[Dataset entries]
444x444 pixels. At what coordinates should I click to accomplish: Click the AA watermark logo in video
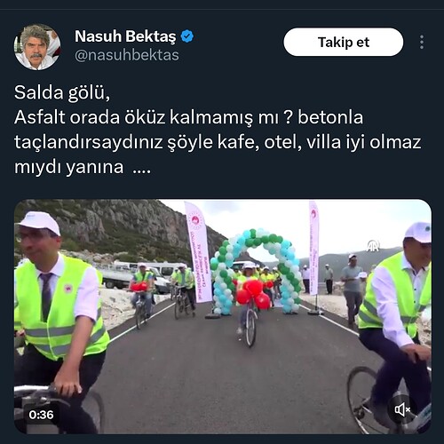[x=373, y=246]
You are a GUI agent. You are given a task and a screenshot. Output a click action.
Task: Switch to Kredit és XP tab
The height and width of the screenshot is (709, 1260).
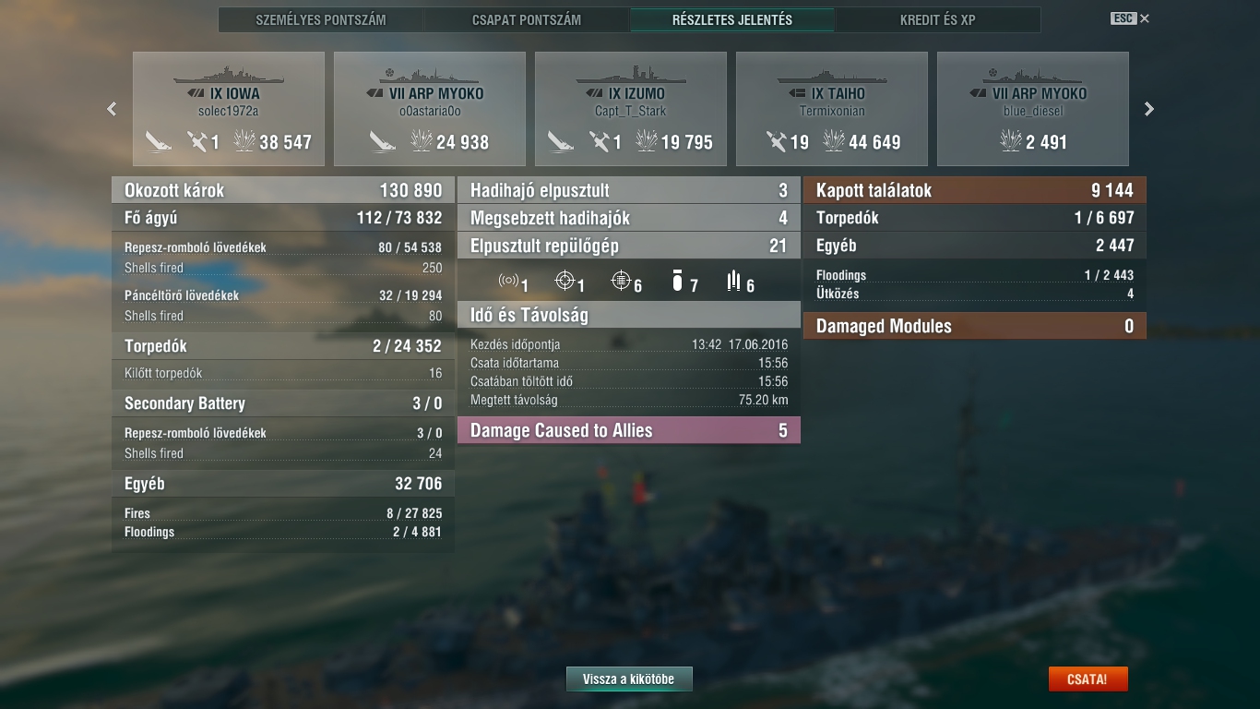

EXERCISE
Above are lines of data; count those that hold "screenshot" and answer with the number only.

ANSWER BOX
2